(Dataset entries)
BEGIN

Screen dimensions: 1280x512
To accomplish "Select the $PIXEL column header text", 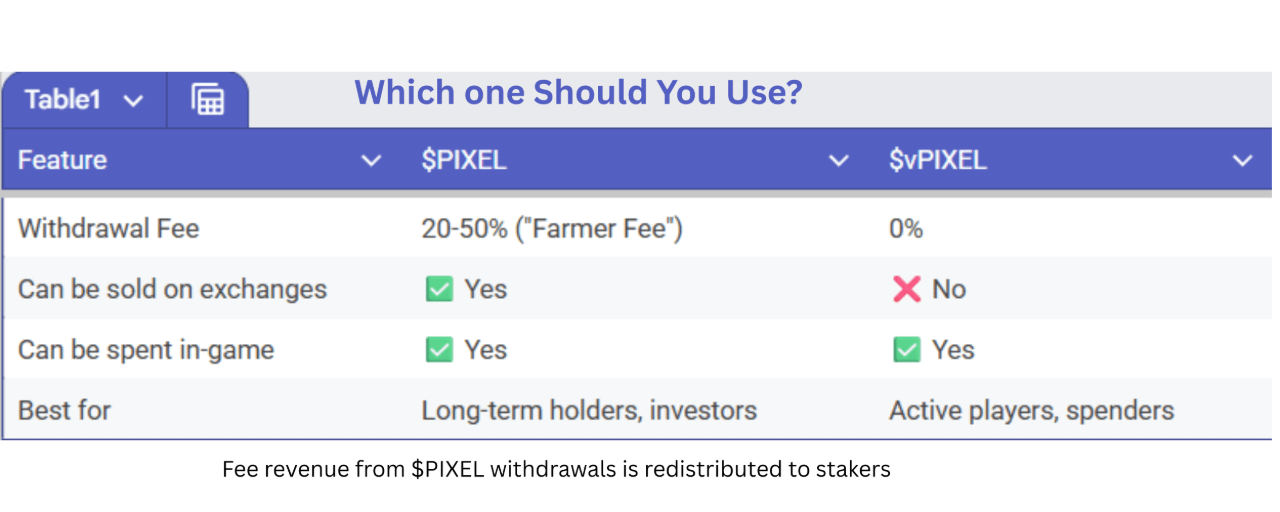I will coord(464,160).
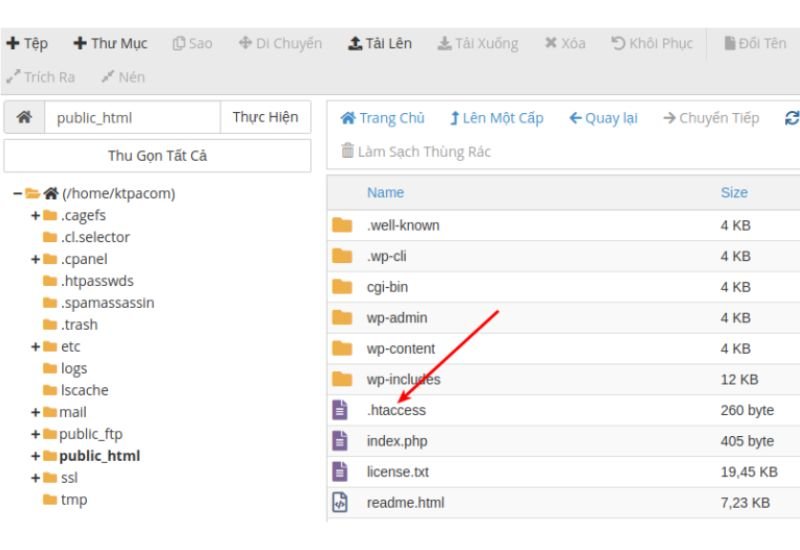The image size is (800, 550).
Task: Click the wp-admin folder icon
Action: click(x=342, y=318)
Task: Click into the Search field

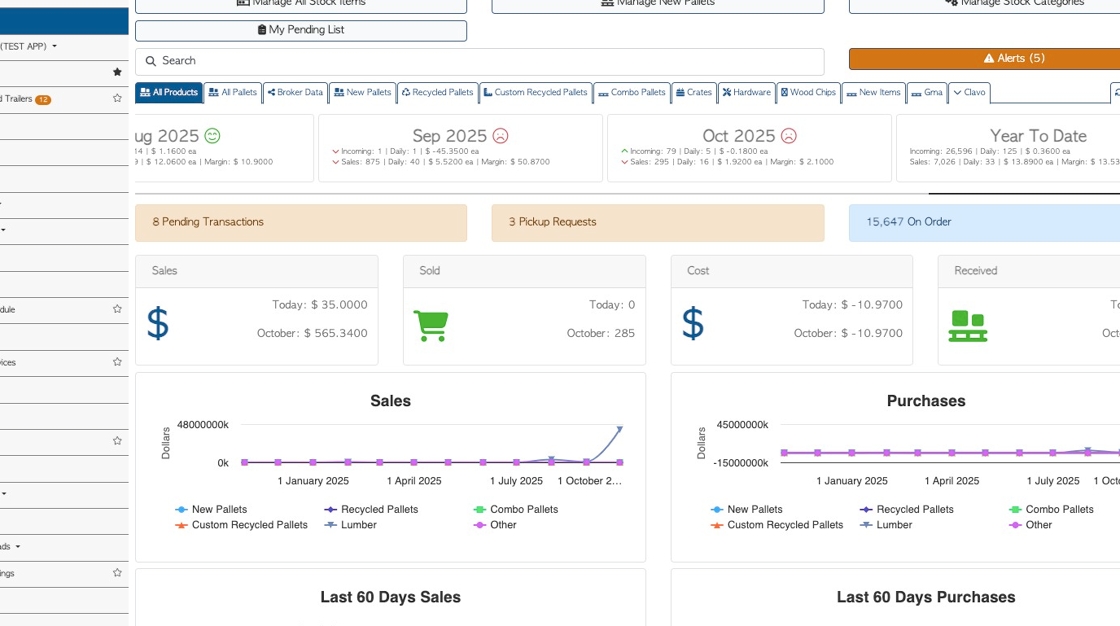Action: pyautogui.click(x=480, y=61)
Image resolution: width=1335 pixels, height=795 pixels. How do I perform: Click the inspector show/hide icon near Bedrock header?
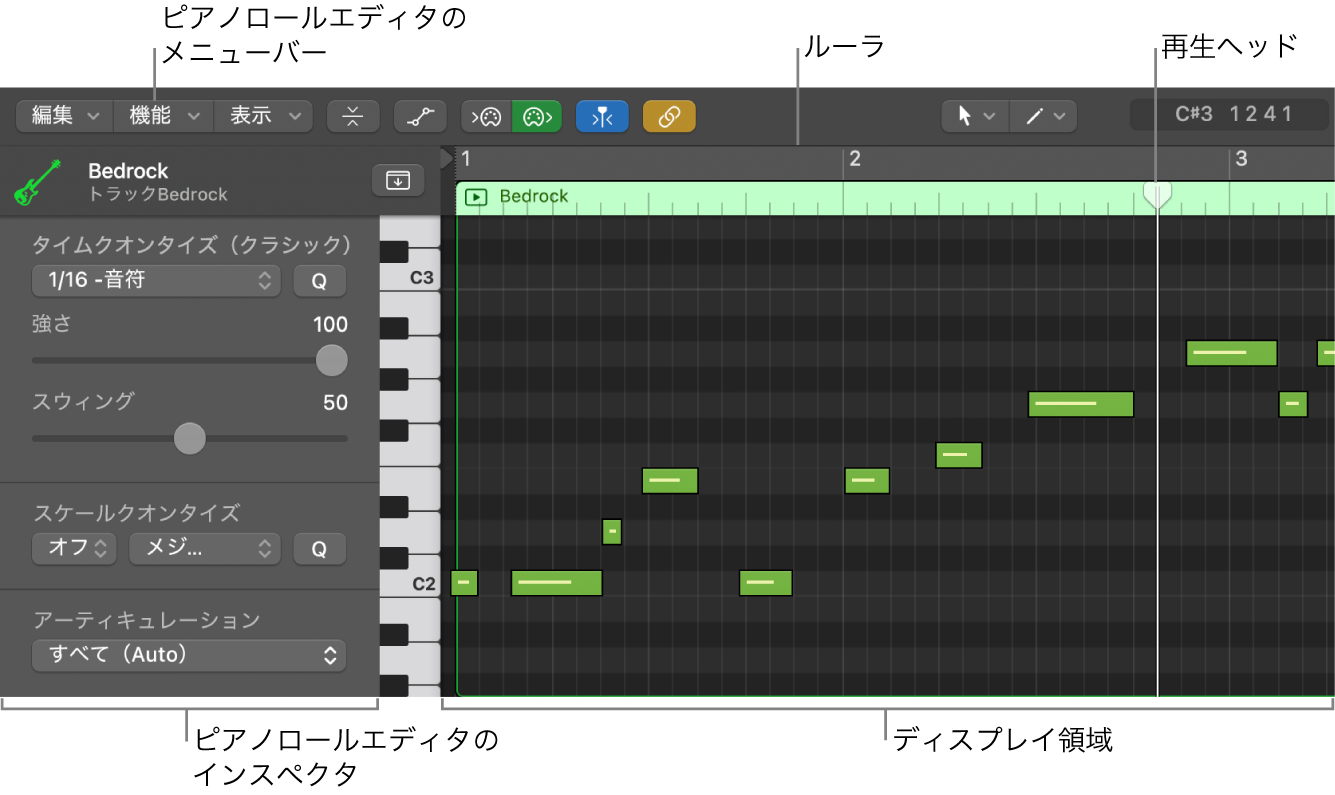[x=397, y=181]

END

§ Work to complete: Leaving out all pictures, print exactly the lines above from the one containing "Image resolution: width=1335" through the last line of the entries.

§ Result below:
Image resolution: width=1335 pixels, height=795 pixels. How do I perform: Click the inspector show/hide icon near Bedrock header?
[x=397, y=181]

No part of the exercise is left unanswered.